◆ SUPPLIED MATERIAL:
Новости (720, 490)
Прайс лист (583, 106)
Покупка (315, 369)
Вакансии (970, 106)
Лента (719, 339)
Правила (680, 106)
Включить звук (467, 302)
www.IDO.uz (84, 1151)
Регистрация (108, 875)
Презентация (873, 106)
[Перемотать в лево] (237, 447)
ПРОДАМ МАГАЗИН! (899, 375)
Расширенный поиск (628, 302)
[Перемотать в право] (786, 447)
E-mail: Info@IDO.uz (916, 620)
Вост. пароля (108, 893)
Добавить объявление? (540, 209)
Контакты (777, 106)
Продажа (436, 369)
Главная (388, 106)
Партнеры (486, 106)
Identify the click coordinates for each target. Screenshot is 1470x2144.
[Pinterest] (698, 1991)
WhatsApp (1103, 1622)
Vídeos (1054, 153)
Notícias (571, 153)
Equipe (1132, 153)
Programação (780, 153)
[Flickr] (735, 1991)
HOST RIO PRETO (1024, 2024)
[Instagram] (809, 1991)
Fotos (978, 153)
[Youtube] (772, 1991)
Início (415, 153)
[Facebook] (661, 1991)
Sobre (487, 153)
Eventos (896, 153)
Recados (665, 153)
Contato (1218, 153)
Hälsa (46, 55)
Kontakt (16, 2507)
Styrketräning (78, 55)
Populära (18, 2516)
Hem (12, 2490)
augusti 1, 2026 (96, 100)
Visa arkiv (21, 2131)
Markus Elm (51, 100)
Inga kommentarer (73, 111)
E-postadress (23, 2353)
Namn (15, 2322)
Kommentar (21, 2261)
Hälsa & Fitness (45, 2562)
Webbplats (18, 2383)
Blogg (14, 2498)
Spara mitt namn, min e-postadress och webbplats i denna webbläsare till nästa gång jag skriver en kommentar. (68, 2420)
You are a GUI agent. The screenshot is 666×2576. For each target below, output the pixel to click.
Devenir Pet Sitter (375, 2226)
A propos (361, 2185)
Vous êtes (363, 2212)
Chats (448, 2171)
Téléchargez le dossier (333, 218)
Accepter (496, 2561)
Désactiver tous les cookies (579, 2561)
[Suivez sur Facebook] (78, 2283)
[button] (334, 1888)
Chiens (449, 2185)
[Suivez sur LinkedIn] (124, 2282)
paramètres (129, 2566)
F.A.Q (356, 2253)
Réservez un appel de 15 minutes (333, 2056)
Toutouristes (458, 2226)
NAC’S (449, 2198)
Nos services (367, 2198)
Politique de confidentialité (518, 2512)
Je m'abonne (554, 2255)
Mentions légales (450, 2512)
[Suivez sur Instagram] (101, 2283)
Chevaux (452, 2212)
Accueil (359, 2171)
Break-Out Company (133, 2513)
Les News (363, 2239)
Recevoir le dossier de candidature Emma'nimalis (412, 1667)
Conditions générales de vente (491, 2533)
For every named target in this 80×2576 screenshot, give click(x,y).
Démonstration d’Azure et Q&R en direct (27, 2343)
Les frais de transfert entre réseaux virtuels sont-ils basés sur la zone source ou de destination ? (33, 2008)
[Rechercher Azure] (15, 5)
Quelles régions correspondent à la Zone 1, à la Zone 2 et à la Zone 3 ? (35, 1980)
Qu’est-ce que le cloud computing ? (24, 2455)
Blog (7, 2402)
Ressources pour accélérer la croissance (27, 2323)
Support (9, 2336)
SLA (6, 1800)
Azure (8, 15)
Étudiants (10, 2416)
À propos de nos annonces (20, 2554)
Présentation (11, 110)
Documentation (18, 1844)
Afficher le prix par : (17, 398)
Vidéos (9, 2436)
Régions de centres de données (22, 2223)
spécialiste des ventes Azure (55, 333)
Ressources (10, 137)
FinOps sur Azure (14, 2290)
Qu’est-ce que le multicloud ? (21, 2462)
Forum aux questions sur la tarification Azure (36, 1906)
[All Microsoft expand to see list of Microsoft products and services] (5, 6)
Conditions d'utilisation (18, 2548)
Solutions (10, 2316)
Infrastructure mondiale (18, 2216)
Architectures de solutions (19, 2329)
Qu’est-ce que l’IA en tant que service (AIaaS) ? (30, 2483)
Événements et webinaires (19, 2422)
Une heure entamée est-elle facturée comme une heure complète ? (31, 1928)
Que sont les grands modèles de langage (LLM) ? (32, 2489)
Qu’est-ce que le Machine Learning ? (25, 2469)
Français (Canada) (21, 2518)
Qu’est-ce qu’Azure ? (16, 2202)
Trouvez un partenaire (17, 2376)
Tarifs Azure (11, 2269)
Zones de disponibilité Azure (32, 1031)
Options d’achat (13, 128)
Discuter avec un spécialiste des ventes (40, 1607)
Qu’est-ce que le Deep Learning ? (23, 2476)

◆ WHAT TO PRODUCE: Lines of the data above that include the string "postadress" must each be copied.

◆ TASK ANSWER:
E-postadress (23, 2353)
Spara mitt namn, min e-postadress och webbplats i denna webbläsare till nästa gång jag skriver en kommentar. (68, 2420)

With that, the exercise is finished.